Every line of the records below that holds the word "beside" should be copied out.

****

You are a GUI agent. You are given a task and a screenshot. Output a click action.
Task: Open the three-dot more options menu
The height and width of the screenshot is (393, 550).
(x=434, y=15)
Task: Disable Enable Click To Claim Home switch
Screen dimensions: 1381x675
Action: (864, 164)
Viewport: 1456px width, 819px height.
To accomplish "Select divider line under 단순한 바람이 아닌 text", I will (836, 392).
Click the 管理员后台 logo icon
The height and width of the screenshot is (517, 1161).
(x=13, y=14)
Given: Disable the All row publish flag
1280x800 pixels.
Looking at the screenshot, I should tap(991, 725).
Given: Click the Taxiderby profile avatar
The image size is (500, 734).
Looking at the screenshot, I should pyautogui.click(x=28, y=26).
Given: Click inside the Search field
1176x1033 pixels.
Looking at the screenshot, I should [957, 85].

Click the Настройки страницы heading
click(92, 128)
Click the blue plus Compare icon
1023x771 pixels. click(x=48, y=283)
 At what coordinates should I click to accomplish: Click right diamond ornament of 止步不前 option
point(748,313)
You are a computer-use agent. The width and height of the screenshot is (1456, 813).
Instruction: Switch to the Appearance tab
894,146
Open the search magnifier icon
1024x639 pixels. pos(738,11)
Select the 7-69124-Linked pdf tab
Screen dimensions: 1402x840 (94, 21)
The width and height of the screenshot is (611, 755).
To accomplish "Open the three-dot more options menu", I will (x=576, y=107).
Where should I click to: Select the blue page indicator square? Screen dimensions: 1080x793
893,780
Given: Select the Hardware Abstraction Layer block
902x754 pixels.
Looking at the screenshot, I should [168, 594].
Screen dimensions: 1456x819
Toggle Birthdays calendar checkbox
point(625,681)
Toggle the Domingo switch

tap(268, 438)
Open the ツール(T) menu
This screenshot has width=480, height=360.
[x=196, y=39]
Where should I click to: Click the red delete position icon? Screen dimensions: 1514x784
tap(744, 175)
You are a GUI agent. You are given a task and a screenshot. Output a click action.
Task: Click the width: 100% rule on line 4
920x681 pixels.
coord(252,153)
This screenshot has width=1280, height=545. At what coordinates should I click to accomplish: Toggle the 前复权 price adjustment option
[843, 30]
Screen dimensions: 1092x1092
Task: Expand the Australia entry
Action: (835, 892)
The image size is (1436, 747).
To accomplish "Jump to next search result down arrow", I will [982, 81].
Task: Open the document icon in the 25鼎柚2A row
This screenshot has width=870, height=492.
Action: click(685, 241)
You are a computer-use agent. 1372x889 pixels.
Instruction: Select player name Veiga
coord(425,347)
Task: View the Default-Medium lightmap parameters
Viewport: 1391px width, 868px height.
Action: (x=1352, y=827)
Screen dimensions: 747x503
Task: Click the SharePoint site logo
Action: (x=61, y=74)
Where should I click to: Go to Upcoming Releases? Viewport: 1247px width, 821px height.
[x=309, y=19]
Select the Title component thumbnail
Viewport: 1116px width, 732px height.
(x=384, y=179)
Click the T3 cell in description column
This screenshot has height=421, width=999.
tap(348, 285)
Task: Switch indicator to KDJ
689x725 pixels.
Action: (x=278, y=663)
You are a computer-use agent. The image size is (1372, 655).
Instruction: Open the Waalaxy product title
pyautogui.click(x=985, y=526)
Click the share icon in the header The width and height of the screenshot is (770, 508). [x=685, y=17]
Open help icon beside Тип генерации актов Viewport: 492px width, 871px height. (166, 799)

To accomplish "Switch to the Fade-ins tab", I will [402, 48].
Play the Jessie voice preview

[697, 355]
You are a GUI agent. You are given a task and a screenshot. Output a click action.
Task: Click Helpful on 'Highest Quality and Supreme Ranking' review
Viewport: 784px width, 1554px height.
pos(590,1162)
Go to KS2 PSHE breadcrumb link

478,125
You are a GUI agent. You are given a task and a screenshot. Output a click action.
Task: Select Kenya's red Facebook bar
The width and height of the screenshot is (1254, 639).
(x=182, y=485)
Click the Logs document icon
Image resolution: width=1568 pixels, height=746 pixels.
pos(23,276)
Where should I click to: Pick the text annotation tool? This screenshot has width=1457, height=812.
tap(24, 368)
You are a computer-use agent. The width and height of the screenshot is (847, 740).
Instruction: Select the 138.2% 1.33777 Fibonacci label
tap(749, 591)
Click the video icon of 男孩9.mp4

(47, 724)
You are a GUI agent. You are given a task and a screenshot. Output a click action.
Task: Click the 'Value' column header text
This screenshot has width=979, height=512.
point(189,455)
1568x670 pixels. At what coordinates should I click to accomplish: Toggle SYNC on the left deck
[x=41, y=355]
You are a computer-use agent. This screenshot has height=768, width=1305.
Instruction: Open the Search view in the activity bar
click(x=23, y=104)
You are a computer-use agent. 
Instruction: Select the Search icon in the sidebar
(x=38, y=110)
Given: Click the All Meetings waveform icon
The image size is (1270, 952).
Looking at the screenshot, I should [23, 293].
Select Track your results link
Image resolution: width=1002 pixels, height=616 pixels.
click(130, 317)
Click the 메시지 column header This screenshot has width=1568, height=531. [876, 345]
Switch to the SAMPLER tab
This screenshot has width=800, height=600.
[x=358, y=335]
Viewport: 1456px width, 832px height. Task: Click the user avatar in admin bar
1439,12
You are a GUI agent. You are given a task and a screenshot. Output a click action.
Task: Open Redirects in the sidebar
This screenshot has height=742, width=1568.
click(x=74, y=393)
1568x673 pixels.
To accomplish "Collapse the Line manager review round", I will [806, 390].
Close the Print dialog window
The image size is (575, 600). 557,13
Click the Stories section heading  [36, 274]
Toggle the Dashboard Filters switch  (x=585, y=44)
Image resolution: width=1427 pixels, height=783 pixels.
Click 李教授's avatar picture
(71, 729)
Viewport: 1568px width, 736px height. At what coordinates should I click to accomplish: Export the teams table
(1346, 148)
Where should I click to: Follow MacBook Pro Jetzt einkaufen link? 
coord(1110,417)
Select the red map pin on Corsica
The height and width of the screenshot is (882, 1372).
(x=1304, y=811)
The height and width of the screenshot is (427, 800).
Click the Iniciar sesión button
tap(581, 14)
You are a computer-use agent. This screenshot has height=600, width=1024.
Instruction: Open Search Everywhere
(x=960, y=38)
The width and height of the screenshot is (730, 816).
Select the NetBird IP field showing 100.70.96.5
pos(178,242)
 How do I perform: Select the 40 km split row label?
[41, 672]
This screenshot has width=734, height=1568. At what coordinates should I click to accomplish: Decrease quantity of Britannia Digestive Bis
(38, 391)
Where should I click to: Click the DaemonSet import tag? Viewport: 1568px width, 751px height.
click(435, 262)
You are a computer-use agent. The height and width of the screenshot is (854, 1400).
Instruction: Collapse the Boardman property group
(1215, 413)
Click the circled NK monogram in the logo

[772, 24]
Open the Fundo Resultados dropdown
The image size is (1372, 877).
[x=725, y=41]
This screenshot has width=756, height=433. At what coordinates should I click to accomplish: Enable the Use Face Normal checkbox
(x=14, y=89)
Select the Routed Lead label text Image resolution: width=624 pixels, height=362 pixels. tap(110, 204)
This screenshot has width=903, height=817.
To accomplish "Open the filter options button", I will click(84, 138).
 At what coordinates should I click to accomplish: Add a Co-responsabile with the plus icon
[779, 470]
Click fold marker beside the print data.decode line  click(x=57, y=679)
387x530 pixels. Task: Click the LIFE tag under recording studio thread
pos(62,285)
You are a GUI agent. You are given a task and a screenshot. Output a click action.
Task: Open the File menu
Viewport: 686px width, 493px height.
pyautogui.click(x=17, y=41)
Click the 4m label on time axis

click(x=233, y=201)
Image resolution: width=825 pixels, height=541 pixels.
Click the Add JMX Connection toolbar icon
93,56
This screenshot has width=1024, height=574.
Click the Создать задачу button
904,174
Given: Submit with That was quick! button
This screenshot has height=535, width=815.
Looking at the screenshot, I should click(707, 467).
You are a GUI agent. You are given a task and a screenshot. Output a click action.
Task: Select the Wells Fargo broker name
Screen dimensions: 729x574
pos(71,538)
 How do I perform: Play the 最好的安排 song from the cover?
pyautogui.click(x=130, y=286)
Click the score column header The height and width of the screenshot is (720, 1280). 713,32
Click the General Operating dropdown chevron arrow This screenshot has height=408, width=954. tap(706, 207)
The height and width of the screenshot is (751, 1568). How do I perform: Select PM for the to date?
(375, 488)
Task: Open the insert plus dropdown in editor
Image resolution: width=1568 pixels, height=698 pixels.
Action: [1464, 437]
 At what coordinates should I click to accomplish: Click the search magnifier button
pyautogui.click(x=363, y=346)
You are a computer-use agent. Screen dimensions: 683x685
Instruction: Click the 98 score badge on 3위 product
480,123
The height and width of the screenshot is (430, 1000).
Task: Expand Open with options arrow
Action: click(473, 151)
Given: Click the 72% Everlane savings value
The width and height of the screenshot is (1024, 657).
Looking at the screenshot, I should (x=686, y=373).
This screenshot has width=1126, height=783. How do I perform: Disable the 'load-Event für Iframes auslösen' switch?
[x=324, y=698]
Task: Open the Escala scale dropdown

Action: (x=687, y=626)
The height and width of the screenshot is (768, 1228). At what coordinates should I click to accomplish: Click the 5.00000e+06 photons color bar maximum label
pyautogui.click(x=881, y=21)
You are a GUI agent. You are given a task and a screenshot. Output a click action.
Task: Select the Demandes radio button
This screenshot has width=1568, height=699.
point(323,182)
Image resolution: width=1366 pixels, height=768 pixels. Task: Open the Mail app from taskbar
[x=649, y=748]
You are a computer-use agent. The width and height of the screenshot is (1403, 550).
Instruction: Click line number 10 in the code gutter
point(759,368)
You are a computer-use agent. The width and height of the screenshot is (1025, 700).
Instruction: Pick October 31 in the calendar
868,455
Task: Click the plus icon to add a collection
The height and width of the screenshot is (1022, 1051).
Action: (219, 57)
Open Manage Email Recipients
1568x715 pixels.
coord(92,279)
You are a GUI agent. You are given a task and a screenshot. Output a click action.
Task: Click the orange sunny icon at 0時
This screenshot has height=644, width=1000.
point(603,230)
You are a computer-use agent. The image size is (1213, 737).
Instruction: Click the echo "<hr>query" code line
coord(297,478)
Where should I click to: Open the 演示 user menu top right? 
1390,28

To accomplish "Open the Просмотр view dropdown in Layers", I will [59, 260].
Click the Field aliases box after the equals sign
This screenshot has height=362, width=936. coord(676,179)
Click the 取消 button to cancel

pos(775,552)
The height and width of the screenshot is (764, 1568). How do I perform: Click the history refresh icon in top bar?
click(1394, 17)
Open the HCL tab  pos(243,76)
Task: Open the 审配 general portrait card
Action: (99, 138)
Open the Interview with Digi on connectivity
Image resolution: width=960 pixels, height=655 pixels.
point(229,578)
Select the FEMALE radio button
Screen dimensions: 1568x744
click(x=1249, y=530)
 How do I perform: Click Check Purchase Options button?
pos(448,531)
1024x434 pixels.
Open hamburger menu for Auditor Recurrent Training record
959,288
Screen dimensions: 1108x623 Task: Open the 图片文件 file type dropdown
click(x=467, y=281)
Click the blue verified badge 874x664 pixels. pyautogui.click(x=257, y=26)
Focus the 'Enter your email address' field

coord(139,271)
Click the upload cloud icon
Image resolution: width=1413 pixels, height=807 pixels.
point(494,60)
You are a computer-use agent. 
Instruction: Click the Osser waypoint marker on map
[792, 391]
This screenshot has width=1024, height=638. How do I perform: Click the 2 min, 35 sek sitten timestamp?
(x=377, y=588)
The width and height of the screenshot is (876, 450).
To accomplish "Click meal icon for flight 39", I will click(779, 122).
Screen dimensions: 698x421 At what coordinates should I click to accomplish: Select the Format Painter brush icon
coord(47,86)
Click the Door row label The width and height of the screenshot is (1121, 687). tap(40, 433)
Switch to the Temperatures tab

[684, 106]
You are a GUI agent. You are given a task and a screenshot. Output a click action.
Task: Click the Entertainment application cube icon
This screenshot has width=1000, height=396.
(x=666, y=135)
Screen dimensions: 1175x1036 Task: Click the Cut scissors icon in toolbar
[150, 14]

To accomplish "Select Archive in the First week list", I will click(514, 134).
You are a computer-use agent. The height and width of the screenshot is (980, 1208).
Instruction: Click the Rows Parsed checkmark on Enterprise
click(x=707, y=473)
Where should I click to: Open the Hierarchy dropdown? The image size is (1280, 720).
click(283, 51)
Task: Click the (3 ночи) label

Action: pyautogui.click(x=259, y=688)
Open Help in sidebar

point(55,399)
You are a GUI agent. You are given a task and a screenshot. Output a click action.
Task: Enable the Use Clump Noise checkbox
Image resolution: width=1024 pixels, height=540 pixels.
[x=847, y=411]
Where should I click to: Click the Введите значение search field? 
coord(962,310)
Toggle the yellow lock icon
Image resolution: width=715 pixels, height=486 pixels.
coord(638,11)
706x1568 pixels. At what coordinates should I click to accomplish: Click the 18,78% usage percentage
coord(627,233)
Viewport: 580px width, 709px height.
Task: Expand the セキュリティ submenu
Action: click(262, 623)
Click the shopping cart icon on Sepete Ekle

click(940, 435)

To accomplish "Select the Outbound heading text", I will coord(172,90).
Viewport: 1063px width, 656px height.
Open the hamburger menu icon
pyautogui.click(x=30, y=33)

****

## WRITTEN REPLY
Open help icon beside Тип генерации актов Viewport: 492px width, 871px height. (166, 799)
Click fold marker beside the print data.decode line  click(x=57, y=679)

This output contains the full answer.